Extracted entries: Begin

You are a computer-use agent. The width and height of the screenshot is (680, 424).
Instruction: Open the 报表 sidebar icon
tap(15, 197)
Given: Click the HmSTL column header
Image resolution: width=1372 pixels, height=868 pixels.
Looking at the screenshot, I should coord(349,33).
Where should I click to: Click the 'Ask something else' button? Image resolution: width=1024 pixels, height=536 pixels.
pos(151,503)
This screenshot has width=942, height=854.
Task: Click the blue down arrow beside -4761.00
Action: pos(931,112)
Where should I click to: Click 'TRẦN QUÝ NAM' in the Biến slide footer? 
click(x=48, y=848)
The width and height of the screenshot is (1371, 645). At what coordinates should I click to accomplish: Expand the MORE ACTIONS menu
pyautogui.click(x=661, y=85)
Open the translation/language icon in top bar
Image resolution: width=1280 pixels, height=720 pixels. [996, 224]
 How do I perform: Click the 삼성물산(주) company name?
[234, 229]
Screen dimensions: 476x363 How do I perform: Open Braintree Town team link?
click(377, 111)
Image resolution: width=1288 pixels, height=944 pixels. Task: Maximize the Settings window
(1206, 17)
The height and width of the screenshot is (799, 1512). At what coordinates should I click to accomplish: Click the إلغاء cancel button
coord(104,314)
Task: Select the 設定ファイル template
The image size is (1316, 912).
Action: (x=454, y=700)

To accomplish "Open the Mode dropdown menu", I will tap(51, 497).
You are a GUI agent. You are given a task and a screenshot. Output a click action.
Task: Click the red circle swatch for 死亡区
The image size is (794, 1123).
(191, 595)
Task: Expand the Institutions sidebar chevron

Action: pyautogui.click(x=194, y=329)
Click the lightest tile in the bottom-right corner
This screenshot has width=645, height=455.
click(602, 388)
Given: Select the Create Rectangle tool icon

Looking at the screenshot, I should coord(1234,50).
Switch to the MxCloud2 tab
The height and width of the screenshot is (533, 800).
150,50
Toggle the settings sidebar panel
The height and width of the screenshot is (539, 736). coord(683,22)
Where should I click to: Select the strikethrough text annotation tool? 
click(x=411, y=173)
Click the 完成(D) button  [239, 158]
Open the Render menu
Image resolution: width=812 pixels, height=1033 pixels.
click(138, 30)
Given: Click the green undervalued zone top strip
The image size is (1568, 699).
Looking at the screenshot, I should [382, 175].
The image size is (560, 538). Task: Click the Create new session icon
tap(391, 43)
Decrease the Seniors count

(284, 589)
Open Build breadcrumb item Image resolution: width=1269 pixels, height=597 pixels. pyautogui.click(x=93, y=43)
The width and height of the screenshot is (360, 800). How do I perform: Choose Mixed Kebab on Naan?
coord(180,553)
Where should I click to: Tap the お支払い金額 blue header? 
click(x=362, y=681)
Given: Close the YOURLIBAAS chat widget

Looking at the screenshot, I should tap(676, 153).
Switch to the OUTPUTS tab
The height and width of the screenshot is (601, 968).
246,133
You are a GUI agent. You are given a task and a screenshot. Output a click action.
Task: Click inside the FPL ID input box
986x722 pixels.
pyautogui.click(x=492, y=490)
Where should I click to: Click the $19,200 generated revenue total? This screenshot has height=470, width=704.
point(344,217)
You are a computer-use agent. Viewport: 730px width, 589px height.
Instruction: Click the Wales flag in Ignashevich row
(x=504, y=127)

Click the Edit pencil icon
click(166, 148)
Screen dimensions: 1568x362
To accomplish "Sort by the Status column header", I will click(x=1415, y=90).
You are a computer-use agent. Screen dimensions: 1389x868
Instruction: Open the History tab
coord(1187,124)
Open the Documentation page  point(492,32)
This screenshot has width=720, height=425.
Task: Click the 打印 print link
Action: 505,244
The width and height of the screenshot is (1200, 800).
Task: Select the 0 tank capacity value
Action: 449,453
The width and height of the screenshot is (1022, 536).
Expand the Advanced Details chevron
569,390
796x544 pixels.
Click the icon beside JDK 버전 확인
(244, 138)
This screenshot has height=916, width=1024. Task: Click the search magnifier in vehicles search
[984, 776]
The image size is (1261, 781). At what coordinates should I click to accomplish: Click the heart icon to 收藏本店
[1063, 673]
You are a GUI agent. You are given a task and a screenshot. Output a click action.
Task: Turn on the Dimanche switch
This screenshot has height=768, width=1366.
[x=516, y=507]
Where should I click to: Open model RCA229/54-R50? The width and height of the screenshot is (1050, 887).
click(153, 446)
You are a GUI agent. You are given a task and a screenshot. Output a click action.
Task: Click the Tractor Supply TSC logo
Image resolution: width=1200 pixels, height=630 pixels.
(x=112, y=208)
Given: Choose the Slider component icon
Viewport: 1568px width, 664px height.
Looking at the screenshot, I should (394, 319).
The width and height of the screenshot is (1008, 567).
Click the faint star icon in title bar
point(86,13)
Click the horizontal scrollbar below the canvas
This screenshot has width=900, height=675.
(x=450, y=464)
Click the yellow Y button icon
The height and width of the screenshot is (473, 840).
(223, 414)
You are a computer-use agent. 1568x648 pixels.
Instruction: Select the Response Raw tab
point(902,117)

Extracted entries: End

▶ Exercise
Please filter the entries for the word "column" and copy the lines that have it.

▶ Answer box
Given: Click the HmSTL column header
To accomplish "Sort by the Status column header", I will click(x=1415, y=90).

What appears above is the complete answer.